Club foot!!

Source:  Club foot!!    Tag:  normal x ray foot
The radiograph below is from a weanling colt with a severe case of a "club foot". Figure 1 is the affected foot and figure 2 is the normal foot. X-ray vision was not necessary in this case to confirm the diagnosis due to the classic distortion of the hoof capsule. Club feet in foals develop from tendon contracture or secondary to accelerated skeleton growth. As the leg bones grow in length the soft tissue structures (tendons and ligaments) cannot keep up with the rate of growth resulting in contracture of the joint spaces. In the case of a "club foot" it is the coffin joint or DIP joint that is contracted and results in abnormal hoof growth.
Figure 1
Figure 2

The yellow line below corresponds to the alignment of the short pastern bone and the coffin bone. In Figure 3, the alignment is normal. However in Figure 4 the dorsal surface of the coffin bone is not aligned with the short pastern bone. The letter "A" in figure 4 corresponds to the angle of contracture. The contracture occurs in part due to the strong pull of the deep digital flexor tendon that attaches to the bottom of the coffin bone.

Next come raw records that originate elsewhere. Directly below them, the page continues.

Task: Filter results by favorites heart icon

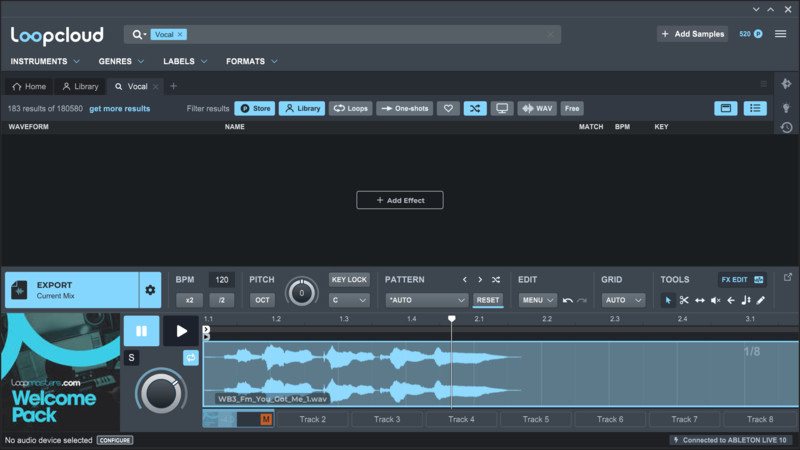Action: click(449, 108)
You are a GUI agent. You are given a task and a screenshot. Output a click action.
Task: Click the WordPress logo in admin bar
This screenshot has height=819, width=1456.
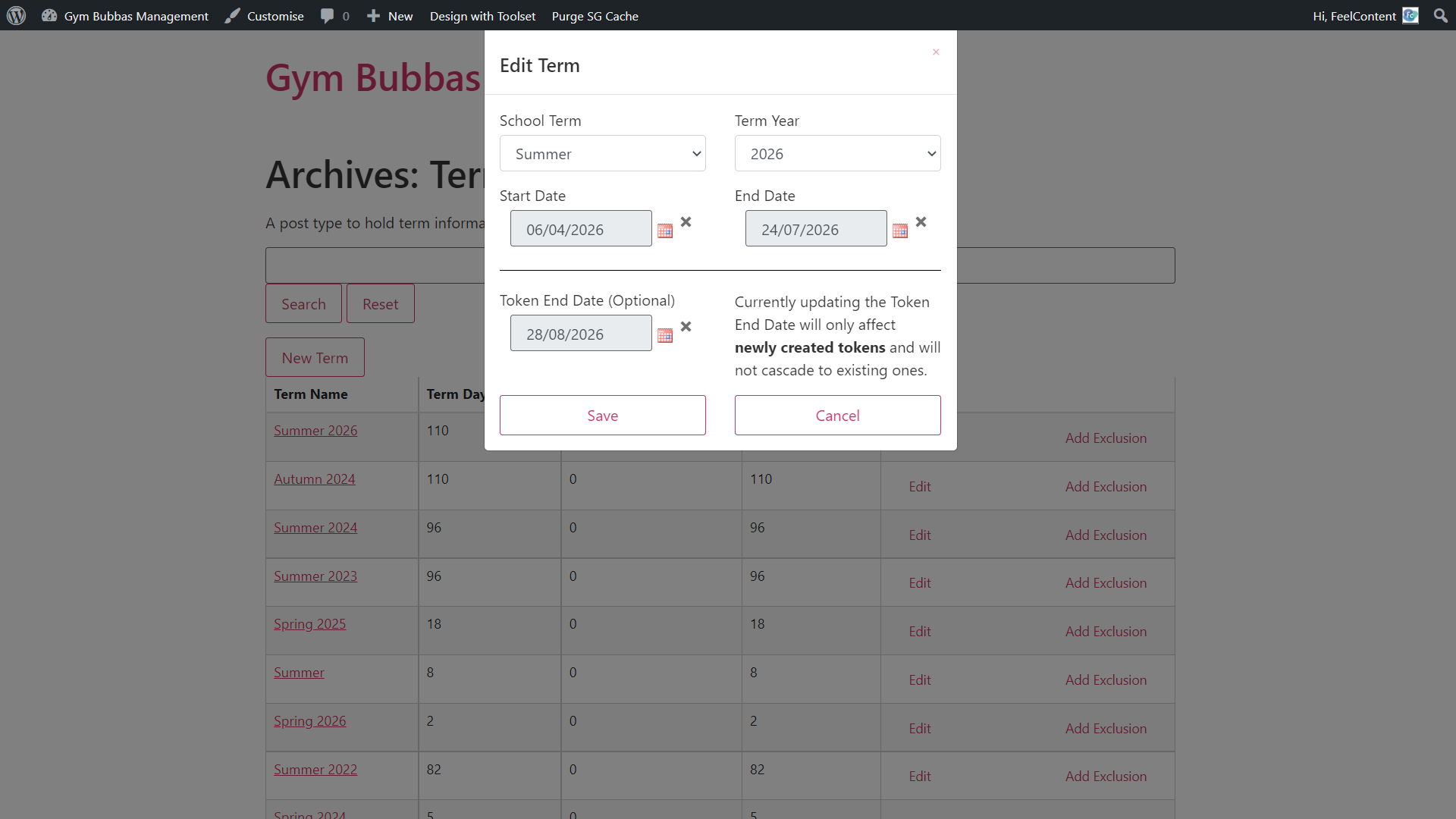16,15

As the leg bones lengthen and the flexor tendons do not keep up with the growth rate, the coffin bone is pulled resulting in contracture of the joint.
Figure 3

Figure 4
Treatment of this condition in young horses varies and includes early weaning, reduced caloric intake,  repeated injections of oxytetracycline to relax the tendons, corrective trimming/shoeing, and surgical transection of the distal check ligament. In my clinical experience, many foals with mild contracture respond well to the oxytetracycline and corrective trimming protocol. However, more advanced cases such as this colt require surgical intervention. The distal check ligament attaches to the deep digital flexor tendon and essentially keeps it in "check". By cutting the ligament, there is some release of the pull by the deep digital flexor tendon on the coffin bone. This surgical procedure can be performed in a stall-side setting, in a standing patient. Once it is determined that surgery is indicated, the sooner the better!  The colt in this case was treated with oxytetracycline and corrective trimming for 2 months with minimal improvement. When he was 6 months old, the distal check ligament of the affected limb was transected. Figure 5 is the "club foot" 45 days post surgery, note the corrected alignment of the pastern and coffin bones. The colt's lameness resolved.  This case highlights the importance of early documentation with radiographs and early intervention to correct the "club foot".